Cross-machine mutual exclusion for agent fleets: flock that works between machines, claim-by-rename for work queues, and when you don't need a lock at all.

This page is for when two machines must not do the same thing at the same time: exactly one agent may claim a work item, exactly one process may rebuild an index, a cleanup job must not run twice. The tools are file locks and atomic renames, both of which work across machines.

If your writers each write their own files and nothing contends for a shared resource, skip this page; that design needs no coordination at all (see Concurrent writes).

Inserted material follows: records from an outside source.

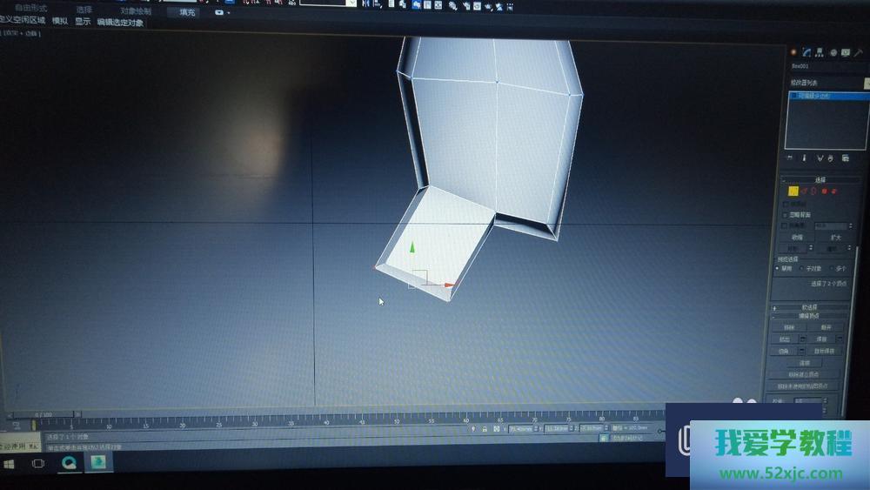Click Configure Modifier Sets icon below stack
Viewport: 870px width, 490px height.
pyautogui.click(x=845, y=158)
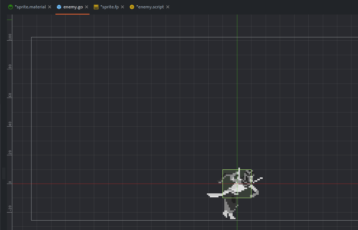This screenshot has height=230, width=358.
Task: Close the enemy.script tab
Action: tap(167, 7)
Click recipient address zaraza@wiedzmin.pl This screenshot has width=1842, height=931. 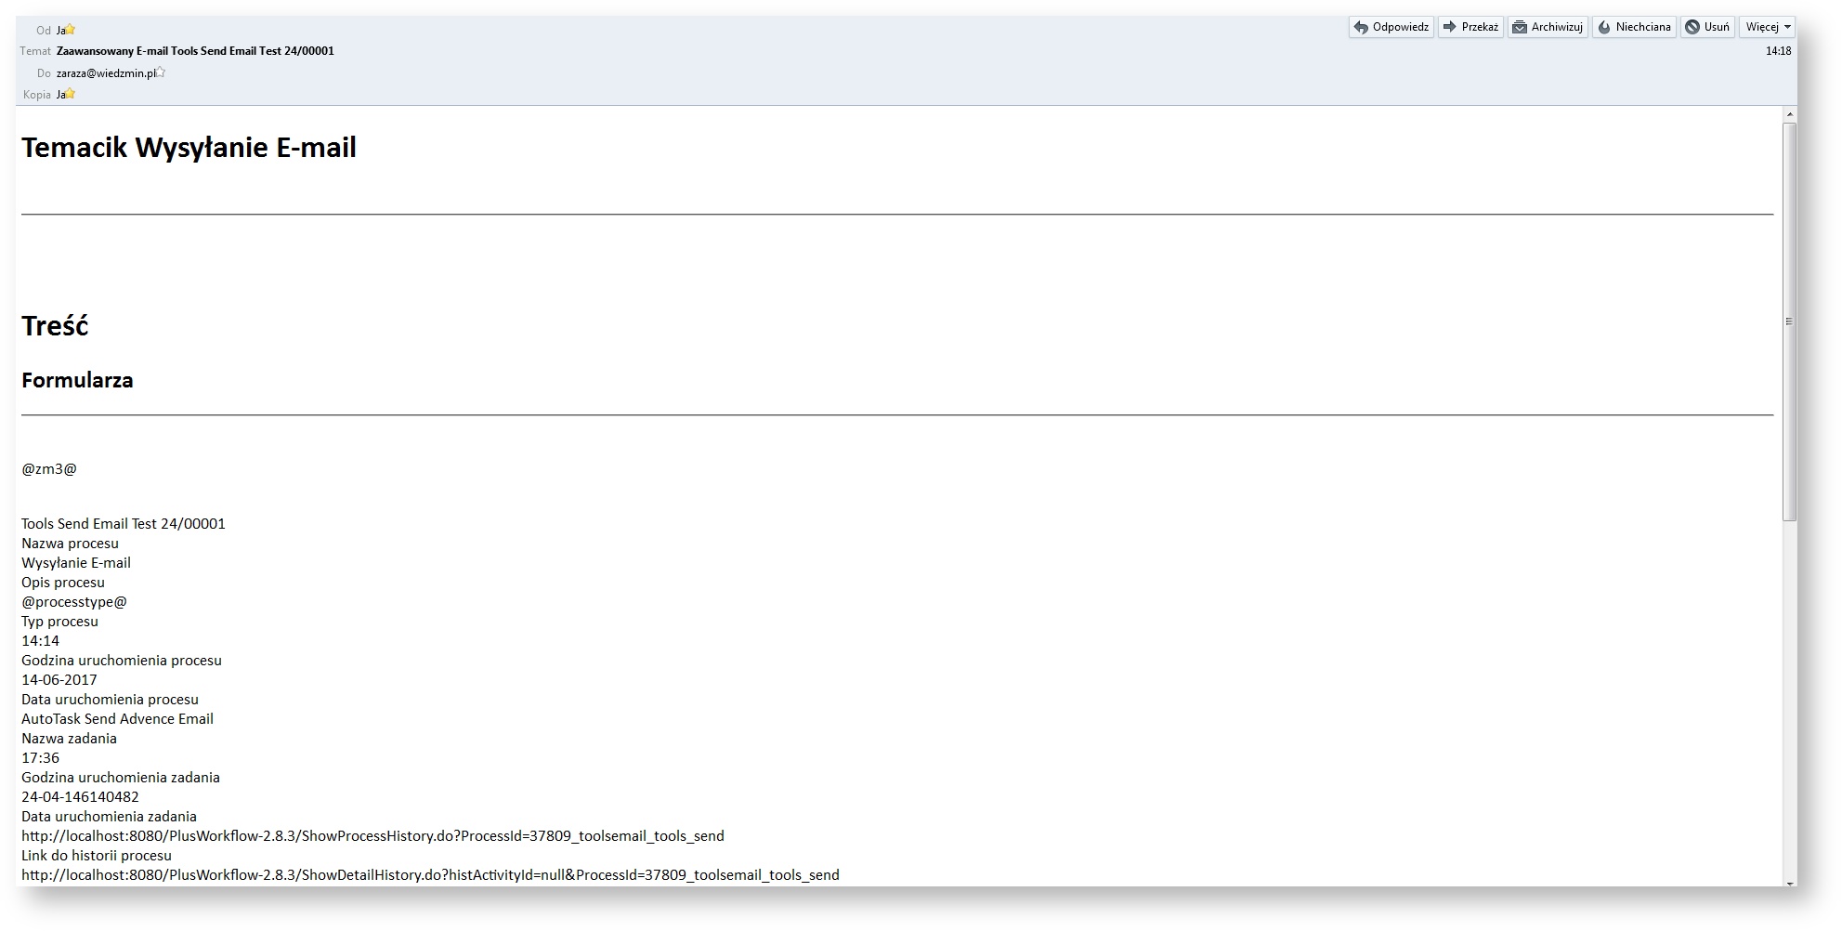point(107,72)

Locks work across machines

flock and fcntl byte-range locks behave between machines the way they behave between two processes on one machine: a lock held on machine A blocks machine B until it's released. This is on by default; nothing to configure.

# On machine A: hold the lock for 60 seconds.
flock /mnt/work/jobs.lock -c "sleep 60"
# On machine B, meanwhile:
flock --nonblock /mnt/work/jobs.lock -c "process-jobs"
# Exits immediately: the lock is held elsewhere.

Standard pidfile-style tooling works unchanged.

What a network lock can and can't promise

The lock is held through the workspace, not inside one machine's kernel. If the holder disappears without releasing it (crash, kill, network cut), the lock is reclaimed when that machine's mount session is cleaned up, not instantly. Two consequences:

  • Keep critical sections short.
  • Don't build on "the holder can never lose the lock". If stale holders must be fenced out on a timeout you control, use a lock service you operate (Redis SETNX with a TTL, a Postgres advisory lock) instead of a file lock.

Coordination without locks

Most agent workflows can make contention impossible instead of managing it:

  • One file per writer. Each writer claims its own path, e.g. outputs/agent-7/result.json. Nothing collides, nothing coordinates.

  • Claim by rename. To hand work items to exactly one worker each, let workers claim by moving the item into their own directory:

    mv /mnt/work/queue/item-42 /mnt/work/claimed/worker-3/item-42

    Rename is atomic across machines: when two workers grab the same item, one mv succeeds and the other fails with "no such file" and moves on to the next item. No lock is held while the work runs, so a crashed worker never blocks the queue (its claimed-but-unfinished items are visible under claimed/ for a janitor to requeue).

  • Publish by rename. Write results to a hidden path and mv into place as the last step; readers see complete results or nothing. The multi-file variant is in Concurrent writes.